Aspekte der Zelltherapie

Jeder, der mit Fragen der Zelltherapie konfrontiert wird - sei es praktisch handelnd, theoretisch forschend oder kritisch ablehnend - steht vor der Frage, ob es sich dabei um eine Moderichtung der Gegenwart handelt oder um den Beginn einer zukünftigen Medizin. Unkritische Anwendung der Zelltherapie in den vergangenen Jahren hat in weiten akademischen Kreisen eine Strömung ausgelöst, die ausgesprochen gegen die Zelltherapie gerichtet ist. Ungeachtet der damit verbundenen emotionel-len Vorgänge haben aber heute Zellimplantationen und Injektionen von Zellsuspensionen schon weitverbreiteten Eingang in die Therapie gefunden. Man braucht dabei nicht an die Bluttransfusion oder Thrombozyten-Infusion zu erinnern, Verfahren, die zu den ältesten zelltherapeutischen gehören. In den letzten Jahren wurden auch zunehmend Knochenmark-Suspensionen, Thymus-Suspensionen, Lymphozyten-Suspensionen erfolgreich eingesetzt, wenn auch nicht als Zelltherapie deklariert.

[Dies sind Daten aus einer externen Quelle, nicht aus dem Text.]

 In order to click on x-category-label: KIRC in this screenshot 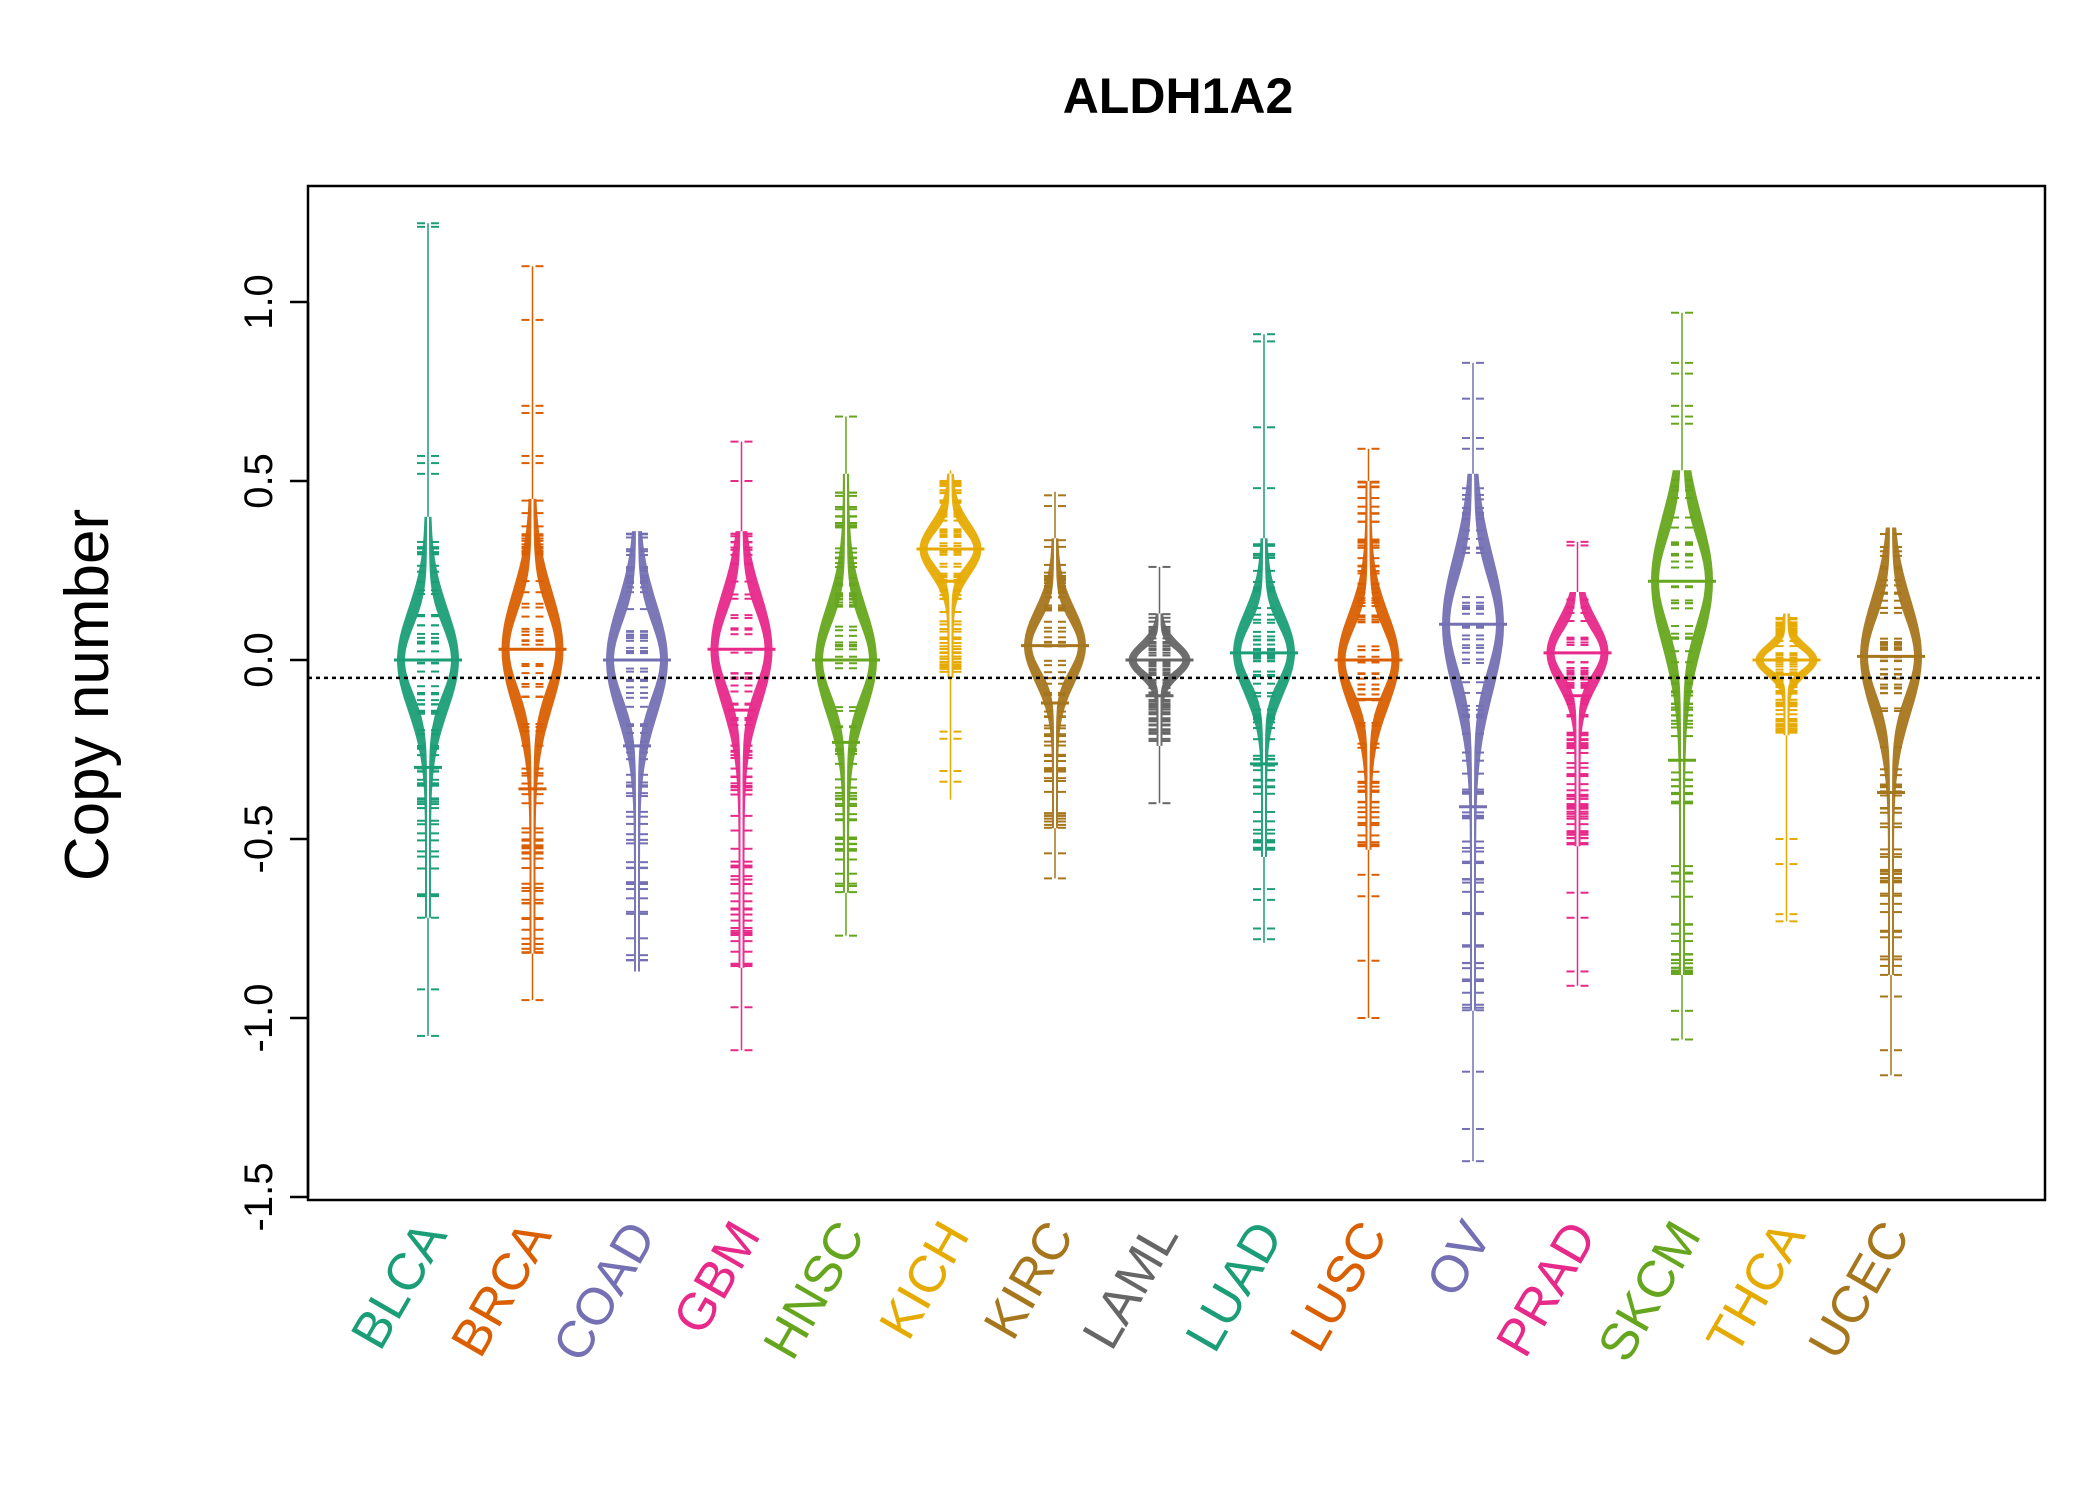, I will do `click(1029, 1280)`.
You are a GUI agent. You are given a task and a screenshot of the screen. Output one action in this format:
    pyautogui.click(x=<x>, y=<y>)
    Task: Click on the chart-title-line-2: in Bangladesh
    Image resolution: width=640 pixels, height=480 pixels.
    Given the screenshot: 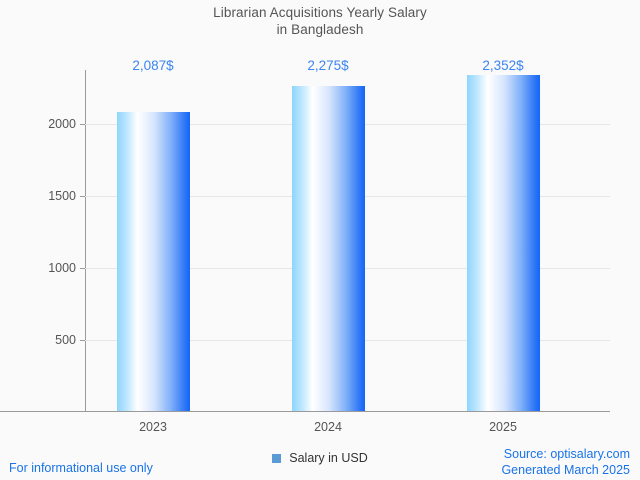 What is the action you would take?
    pyautogui.click(x=320, y=30)
    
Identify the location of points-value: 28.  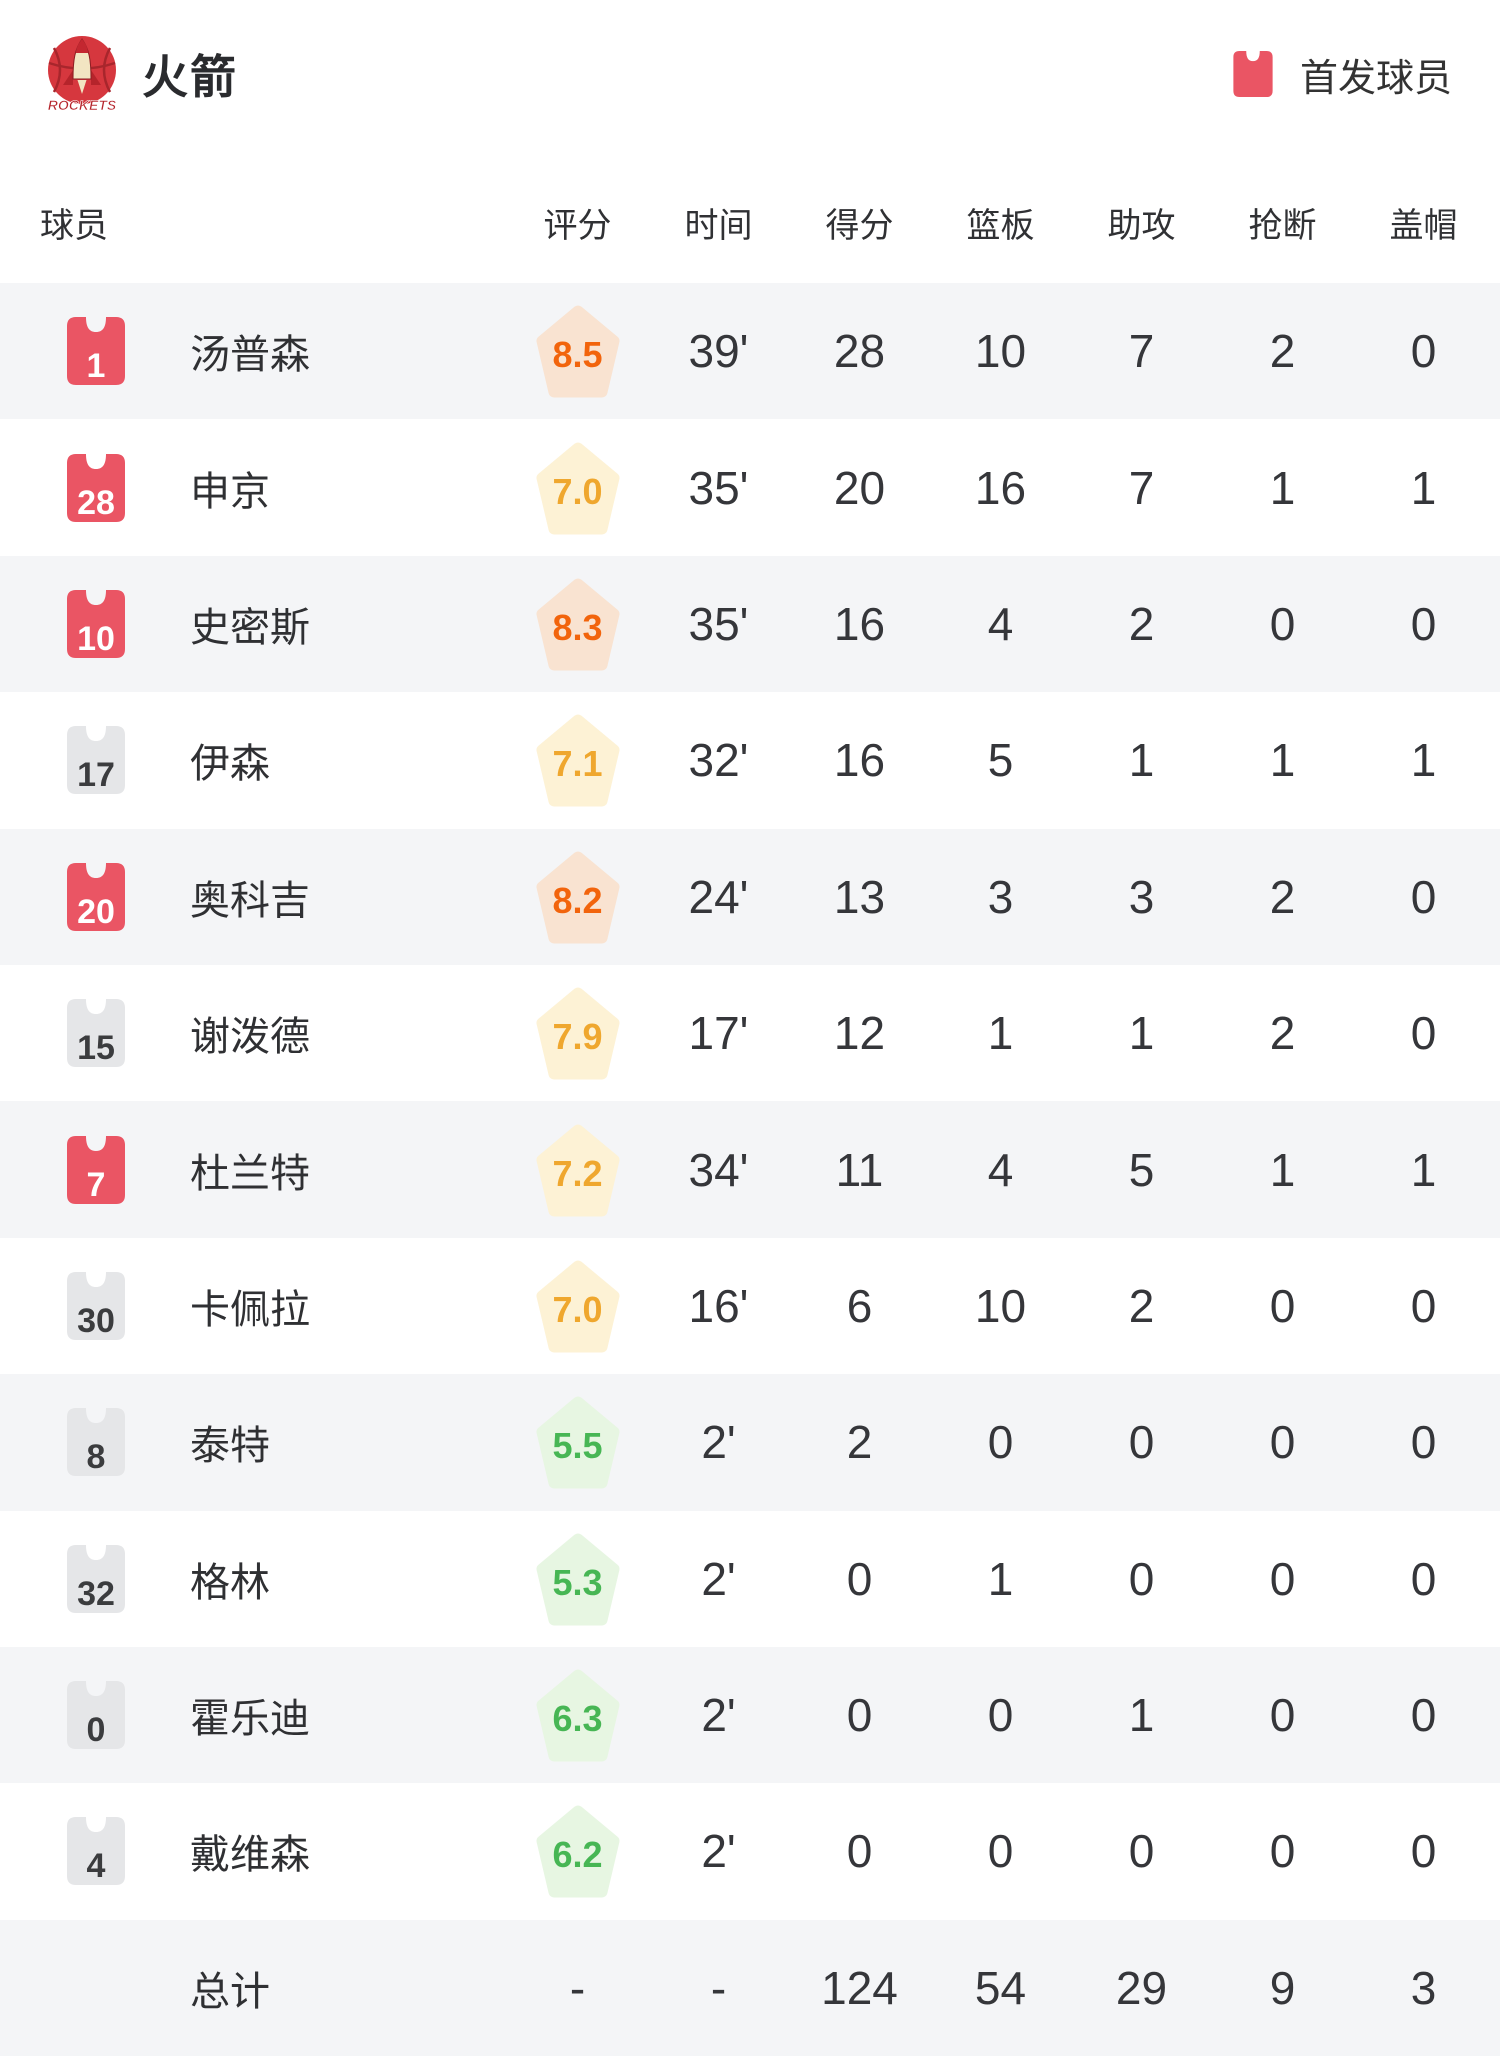
(860, 352).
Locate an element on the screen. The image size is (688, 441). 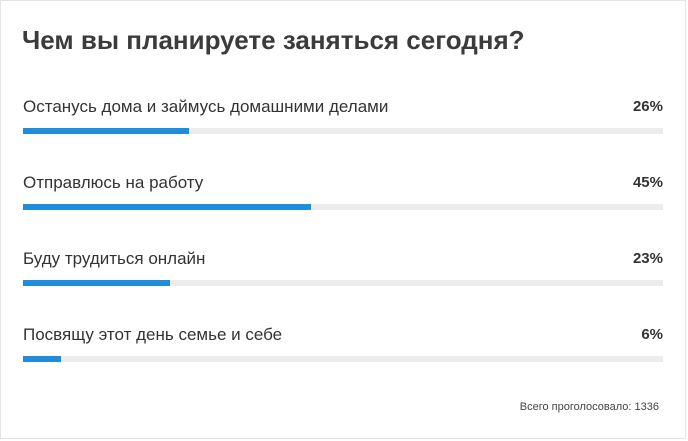
poll-option-label: Отправлюсь на работу is located at coordinates (114, 182).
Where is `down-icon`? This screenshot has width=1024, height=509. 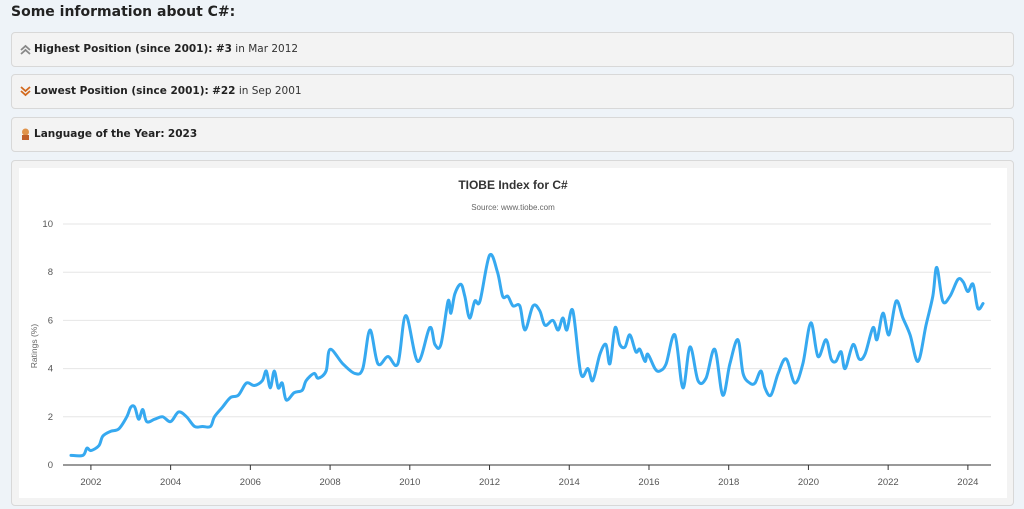 down-icon is located at coordinates (26, 90).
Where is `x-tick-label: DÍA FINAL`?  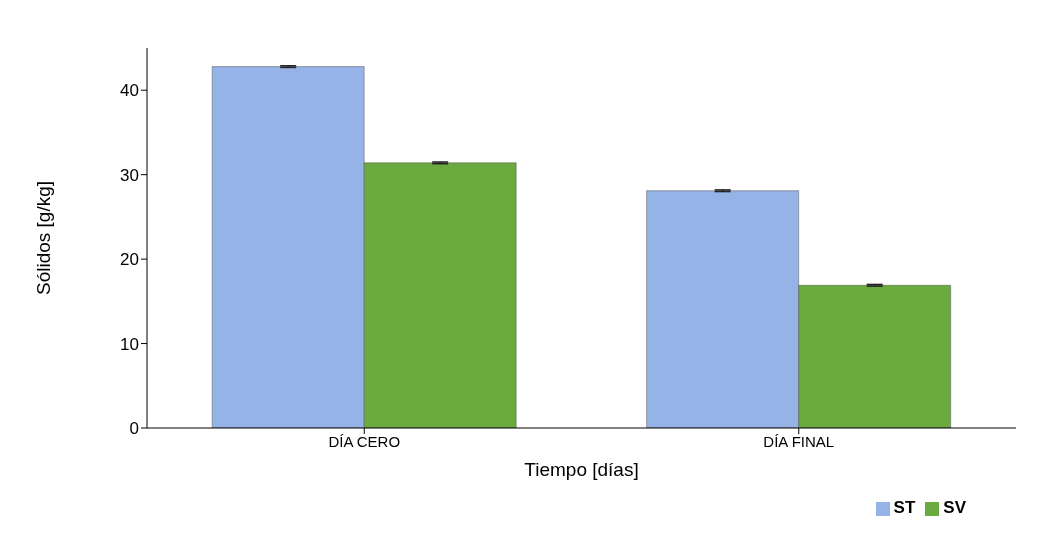
x-tick-label: DÍA FINAL is located at coordinates (799, 441).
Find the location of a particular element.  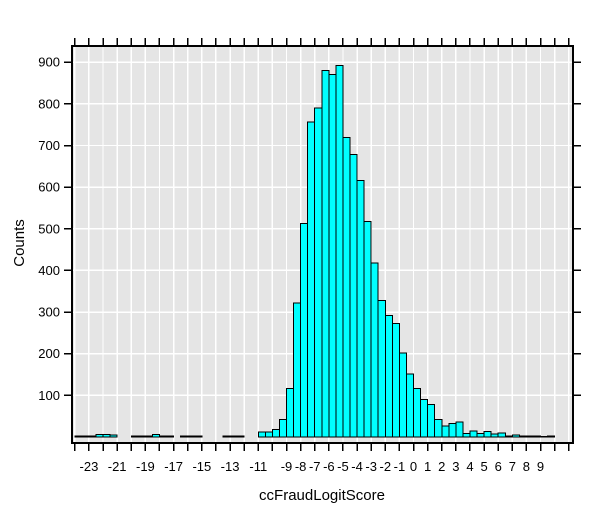

y-tick-label: 700 is located at coordinates (49, 146).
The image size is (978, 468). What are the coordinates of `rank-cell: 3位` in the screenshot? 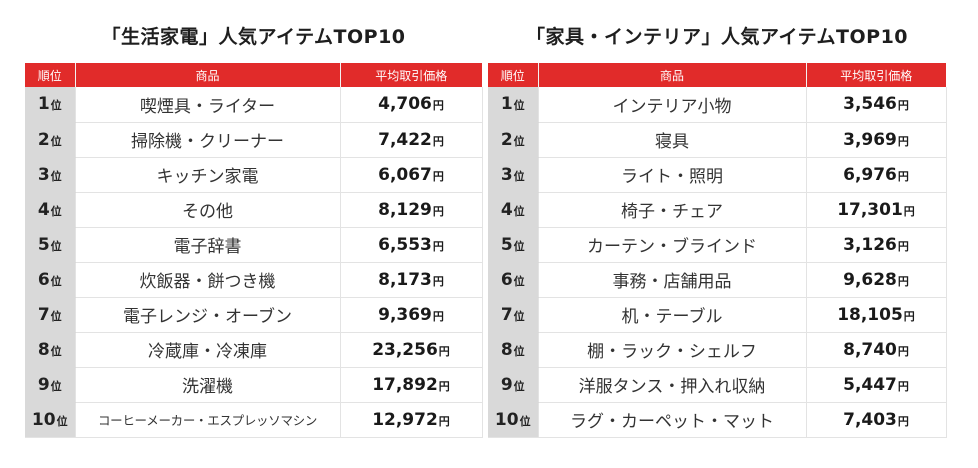 It's located at (50, 175).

Das der Medizin gegenwärtig zur Verfügung stehende therapeutische Material wird überwiegend von der chemischen Industrie gestellt. Biologische Behandlungsmethoden sind in der Praxis wohl verbreitet, spielen aber prozentual gegenüber den chemischen Drogen eine untergeordnete Rolle. Nach der gegenwärtigen Entwicklung der Naturwissenschaften und der Biochemie ist zu erwarten, daß zukünftig in zunehmendem Maße die Therapie nach den biochemischen Grundvorgängen in der körperlichen Zelle orientiert wird. Insofern dürfte die Zelltherapie am Beginn einer medizinischen Zukunftsentwicklung stehen, vielleicht sogar deren grobes Modell sein.

Die noch bevorstehende Aufgabe liegt darin, die biologische und biochemische Orientierung einer Zukunftsmedizin in das naturwissenschaftliche Gebäude der Gegenwartsmedizin einzubauen.